Il faut dire que politiquement et économiquement, il peut être difficile pour les gouvernements des pays les plus avancés de distribuer des milliards pour la lutte contre le changement climatique dans les pays pauvres, alors même que leurs situations économiques internes se dégradent. Outre un manque évident de volonté politique, on peut constater que les crises qui se succèdent depuis le début des années 2000 (bulle internet, crise des subprimes, crise de l’Euro, COVID, inflation…) rendent difficilement audibles les revendications en matière de justice climatique.
Au fur et à mesure que, chaque année, les COP se succèdent, l’enjeu de la justice climatique reste donc un point de blocage dans les négociations.
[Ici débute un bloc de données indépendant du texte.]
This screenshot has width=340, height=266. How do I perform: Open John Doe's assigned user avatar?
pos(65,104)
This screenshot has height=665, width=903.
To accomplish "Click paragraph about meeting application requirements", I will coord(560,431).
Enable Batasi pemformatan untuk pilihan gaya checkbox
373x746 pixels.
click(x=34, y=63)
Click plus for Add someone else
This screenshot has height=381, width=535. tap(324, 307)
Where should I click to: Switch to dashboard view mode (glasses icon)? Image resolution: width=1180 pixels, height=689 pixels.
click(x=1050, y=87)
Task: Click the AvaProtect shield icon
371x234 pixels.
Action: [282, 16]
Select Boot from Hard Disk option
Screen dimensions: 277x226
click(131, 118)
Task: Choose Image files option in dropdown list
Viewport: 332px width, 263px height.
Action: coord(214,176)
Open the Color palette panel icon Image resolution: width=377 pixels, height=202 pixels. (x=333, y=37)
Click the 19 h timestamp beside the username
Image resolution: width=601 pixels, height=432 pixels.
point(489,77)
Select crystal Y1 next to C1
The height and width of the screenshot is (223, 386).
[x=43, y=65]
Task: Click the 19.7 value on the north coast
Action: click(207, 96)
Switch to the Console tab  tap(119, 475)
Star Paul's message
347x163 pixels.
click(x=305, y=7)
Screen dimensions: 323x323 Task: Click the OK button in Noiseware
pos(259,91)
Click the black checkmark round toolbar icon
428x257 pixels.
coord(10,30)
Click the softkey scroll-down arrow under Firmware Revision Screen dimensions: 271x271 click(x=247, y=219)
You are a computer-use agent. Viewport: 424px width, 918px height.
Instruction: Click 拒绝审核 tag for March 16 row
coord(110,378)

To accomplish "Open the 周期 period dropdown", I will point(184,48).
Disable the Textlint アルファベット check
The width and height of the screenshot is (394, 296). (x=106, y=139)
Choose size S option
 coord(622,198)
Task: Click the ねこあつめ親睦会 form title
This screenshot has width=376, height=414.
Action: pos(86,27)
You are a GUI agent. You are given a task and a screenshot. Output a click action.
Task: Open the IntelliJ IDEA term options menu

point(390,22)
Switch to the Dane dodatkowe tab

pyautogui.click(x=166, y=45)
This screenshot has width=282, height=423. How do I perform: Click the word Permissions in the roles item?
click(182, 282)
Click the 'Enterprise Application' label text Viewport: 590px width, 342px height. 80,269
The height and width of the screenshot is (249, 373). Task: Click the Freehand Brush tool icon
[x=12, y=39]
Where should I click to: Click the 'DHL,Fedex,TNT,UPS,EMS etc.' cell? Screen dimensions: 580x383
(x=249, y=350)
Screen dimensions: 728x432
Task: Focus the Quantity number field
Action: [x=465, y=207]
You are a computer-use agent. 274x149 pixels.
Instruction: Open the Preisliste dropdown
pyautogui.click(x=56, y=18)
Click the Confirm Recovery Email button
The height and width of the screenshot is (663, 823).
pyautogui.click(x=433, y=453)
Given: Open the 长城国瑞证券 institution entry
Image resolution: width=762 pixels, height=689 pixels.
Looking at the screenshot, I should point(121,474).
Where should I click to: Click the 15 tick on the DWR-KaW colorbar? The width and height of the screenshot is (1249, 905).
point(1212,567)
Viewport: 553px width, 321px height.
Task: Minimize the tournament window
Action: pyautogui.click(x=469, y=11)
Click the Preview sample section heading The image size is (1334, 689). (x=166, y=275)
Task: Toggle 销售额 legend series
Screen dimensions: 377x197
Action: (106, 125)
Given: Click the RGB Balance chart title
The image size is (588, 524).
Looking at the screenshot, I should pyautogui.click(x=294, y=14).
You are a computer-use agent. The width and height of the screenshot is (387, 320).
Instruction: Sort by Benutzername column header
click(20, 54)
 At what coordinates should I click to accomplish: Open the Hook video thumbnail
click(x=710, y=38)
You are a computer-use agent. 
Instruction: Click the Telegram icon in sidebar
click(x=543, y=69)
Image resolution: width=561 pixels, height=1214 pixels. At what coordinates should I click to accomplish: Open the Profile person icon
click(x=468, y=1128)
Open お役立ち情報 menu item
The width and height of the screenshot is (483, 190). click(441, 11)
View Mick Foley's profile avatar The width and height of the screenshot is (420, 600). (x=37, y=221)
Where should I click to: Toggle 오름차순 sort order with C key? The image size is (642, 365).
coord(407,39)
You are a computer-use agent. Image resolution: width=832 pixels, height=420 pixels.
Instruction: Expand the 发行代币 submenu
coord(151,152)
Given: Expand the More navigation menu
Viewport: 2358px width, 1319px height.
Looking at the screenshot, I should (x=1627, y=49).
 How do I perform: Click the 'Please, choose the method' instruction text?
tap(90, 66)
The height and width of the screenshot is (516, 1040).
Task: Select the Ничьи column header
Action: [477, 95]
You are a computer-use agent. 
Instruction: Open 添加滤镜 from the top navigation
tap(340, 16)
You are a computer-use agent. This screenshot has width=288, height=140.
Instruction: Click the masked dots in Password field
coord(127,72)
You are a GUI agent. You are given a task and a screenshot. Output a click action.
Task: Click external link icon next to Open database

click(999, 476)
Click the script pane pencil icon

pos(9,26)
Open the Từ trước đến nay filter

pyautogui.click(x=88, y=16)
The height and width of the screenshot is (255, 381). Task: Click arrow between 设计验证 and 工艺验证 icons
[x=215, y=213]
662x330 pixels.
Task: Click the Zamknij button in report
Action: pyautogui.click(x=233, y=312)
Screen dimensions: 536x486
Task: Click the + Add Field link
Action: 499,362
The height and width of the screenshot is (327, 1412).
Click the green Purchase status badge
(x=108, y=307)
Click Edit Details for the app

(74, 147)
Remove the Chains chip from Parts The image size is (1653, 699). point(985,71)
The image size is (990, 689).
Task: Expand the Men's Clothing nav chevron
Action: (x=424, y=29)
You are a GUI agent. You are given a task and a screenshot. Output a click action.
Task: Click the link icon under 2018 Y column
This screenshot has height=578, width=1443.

Et plus le temps passe, plus le noeud se resserre. Chaque année que nous perdons à retarder des mesures d’atténuation et d’adaptation à la hauteur des enjeux climatiques, c’est autant de crises, de catastrophes et de dégâts que nous devrons gérer suite à la multiplication des aléas climatiques.
Les premiers pas vers la justice climatique
Mais heureusement, le sujet de la justice climatique, longtemps masqué par les autres sujets, commence à émerger dans le débat public. De plus en plus d’associations, de citoyens et de mouvements sociaux travaillent, au Nord comme au Sud, à la mise en oeuvre d’une vraie politique de coopération internationale. De plus en plus, dans les pays développés, les voix se font entendre pour que soient mis sur la table les milliards nécessaires à une stratégie ambitieuse d’atténuation et d’adaptation.
Les choses ont commencé à bouger lorsque quelques pays notamment européens ont décidé enfin de prendre leurs responsabilités et de respecter leurs engagements juridiques pris il y a 30 ans. L’Écosse, qui hébergeait la dernière COP, a été l’un des premiers à débloquer des fonds pour les pertes et dommages, avec la Wallonie ou encore l’Allemagne. Ces dernières années, le financement du Fond Vert a progressé, bien qu’on soit encore loin des objectifs, et qu’il s’agisse essentiellement de prêts, plutôt que de dons. Quelques déclarations de certains dirigeants laissent présager que petit à petit, le noeud se délie et qu’enfin le sujet se débloque.
Mais il y a encore beaucoup à faire, et à la COP27, en Egypte, l’un des berceaux du mouvement des non-alignés, il est fort probable que la discussion soit houleuse cette année encore à propos de la justice climatique. De nombreux questions restent à résoudre : qui financera, à hauteur de combien, dans quelles conditions ? Comment s’assurer que les fonds débloqués soient utilisés correctement, et qu’ils ne soient pas perdus dans les méandres des institutions souvent fragiles (et corrompues) de certains pays en développement ? Comment orienter les fonds vers des projets d’adaptation et d’atténuation pertinents, sans tomber dans les dérives que l’on observe souvent avec les projets de compensation carbone ou de reforestation à l’utilité douteuse ?
Une chose est sûre, pour que les choses avancent en matière climatique, il faudra travailler ensemble, et faire en sorte que les plus favorisés contribuent à la hauteur de leurs moyens à la transition et à ses efforts. En 2022, alors que des milliers de milliards d’euros ont été injectés par les pouvoirs publics en Europe et en Amérique du Nord pour soutenir la production économique et des secteurs industriels comme l’automobile ou l’aviation durant la crise sanitaire, on ne pourra plus dire que c’est l’argent le problème. L’enjeu, là encore, c’est plutôt de mieux le partager.